Happy 150th Birthday, L.M. Montgomery!

2024 marks the 150th anniversary of Montgomery’s birth, and the L.M. Montgomery Institute is broadcasting 150 special tributes to Montgomery over the course of the year, culminating in a huge celebration on Montgomery’s actual birthday, November 30th.

To mark the 31st anniversary of the launching of the L.M. Montgomery Institute in April of 1993, the LMMI invited me (founder of the LMMI), the Chair of the L.M. Montgomery Institute management committee (Philip Smith), a former committee member and long-time Montgomery enthusiast (Rosemary Herbert), and former Senator and Premier Catherine Callbeck (who supported the launching) to offer our tributes to and about Montgomery. https://journaloflmmontgomerystudies.ca/news/Maud150/Anniversary-LMMI-Launch

All of the tributes will be posted here: https://journaloflmmontgomerystudies.ca/maud150

LMMI’s New On-Line Open-Access Journal

On June 5th I got this wonderful piece of news from the editors, Dr. Kate Scarth and Dr Emily Woster, of the L.M. Montgomery Institute’s new on-line, open-access journal:

“We’re delighted to announce that the journal is now live at journaloflmmontgomerystudies.ca!

Thanks to all of you for your work on and support of the journal. On the website you’ll find our Welcome Messagea video announcing the journal, an article by Elizabeth Epperly (“Reading Time: L.M. Montgomery and the ‘Alembic of Fiction'”), and an article by Julie Sellers (“‘A Good Imagination Gone Wrong’: Reading Anne of Green Gables as a Quixotic Novel”), as well as the static content that many of you have given feedback on. Acknowledgments are here. There’s more content coming soon!

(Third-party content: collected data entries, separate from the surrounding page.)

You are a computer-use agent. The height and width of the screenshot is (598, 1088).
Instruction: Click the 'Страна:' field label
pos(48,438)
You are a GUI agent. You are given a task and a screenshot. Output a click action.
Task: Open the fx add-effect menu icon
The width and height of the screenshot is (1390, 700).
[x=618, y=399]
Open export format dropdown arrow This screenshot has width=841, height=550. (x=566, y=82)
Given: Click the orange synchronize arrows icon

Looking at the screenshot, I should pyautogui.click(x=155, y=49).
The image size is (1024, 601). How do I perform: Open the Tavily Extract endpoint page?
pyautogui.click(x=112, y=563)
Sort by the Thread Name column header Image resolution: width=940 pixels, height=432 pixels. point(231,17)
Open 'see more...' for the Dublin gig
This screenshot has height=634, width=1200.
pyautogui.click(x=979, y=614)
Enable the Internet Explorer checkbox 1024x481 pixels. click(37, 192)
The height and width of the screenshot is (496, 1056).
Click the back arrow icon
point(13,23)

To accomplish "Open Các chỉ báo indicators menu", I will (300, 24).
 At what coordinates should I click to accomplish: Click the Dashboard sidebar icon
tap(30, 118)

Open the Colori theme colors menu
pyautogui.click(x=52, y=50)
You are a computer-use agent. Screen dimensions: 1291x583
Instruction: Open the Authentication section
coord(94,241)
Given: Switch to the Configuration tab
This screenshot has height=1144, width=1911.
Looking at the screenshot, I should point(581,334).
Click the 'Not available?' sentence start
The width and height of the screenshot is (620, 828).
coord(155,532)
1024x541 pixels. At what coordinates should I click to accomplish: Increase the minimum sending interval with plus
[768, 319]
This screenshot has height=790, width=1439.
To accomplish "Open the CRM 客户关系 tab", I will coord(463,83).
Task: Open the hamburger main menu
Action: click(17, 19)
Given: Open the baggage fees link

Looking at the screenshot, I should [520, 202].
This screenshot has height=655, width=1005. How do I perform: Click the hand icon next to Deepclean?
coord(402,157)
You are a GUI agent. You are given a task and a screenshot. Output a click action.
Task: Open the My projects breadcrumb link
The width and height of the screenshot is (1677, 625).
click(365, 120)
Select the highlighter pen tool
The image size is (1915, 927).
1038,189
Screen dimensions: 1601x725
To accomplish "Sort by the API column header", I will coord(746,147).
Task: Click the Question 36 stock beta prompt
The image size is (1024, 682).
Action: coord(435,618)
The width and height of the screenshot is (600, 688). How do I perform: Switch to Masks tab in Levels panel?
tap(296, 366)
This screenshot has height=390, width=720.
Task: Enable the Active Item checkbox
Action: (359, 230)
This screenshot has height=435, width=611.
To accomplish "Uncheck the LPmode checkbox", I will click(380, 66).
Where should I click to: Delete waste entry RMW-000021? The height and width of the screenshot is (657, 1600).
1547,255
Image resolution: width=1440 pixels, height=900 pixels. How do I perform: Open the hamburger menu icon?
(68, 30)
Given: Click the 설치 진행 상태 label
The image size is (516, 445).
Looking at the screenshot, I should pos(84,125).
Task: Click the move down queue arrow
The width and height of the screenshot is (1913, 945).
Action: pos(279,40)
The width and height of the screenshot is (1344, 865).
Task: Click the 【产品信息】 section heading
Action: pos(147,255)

Just a reminder that the journal accepts and publishes submissions on a rolling basis so keep those submissions coming and encourage your colleagues to submit too.

Thanks for all,

Kate and Emily”

LMM and the Matter of Nature(s) Awarded the Gabrielle Roy Prize

L.M. Montgomery and the Matter of Nature(s) 
at McGill-Queen’s University Press

Early in June this fabulous news came through from the editors, Dr. Rita Bode and Dr. Jean Mitchell, that their essay collection (inspired by an international biennial L.M. Montgomery Institute conference at the University of Prince Edward Island) and published by McGill-Queens University Press in 2018, has won the Gabrielle Roy Prize (English) for all of Canada.  I am thrilled, as one of the contributors to the volume, and delighted that the judges made a special point of commenting on Montgomery’s relevance to current scholarship and life:

” _LMM and the Matter of Nature(s)_ has been awarded the Gabrielle Roy Prize_. This is an award for each and every one of us for the outstanding work that makes up the volume. This is a wonderful recognition of our collective hard work and a superb recognition of Montgomery’s important place in cultural and literary history.

Here is more information on the award including the criteria of evaluation:http://alcq-acql.ca/prizers/gabrielle-roy-prize-regulations/

The citation for the volume includes the following comments from the jury: members:This well-curated collection of essays approaches the intersection of humanity and “nature” from diverse and exciting perspectives.  Although the individual essays come from a variety of fields, including (but not limited to) literature, animal studies, and law, the collection is both concise and coherent.  These excellent analyses of familiar texts and figures provide new and useful insights into individual works and the larger field of ecocritical studies generally.  L.M. Montgomery and the Matter of Nature(s)illustrates what anyone familiar with the orchard in Anne of Green Gables already knows–that Montgomery’s flair for pastoral writing is among her finest attributes as a serious writer.  However, the conceptual underpinnings of the collection shed new light on how this relation between place and character is part of a more sophisticated ecology of beliefs and behaviours that are urgently needed in a world facing widespread environmental degradation, accelerating climate change, and mass extinctions of flora and fauna.”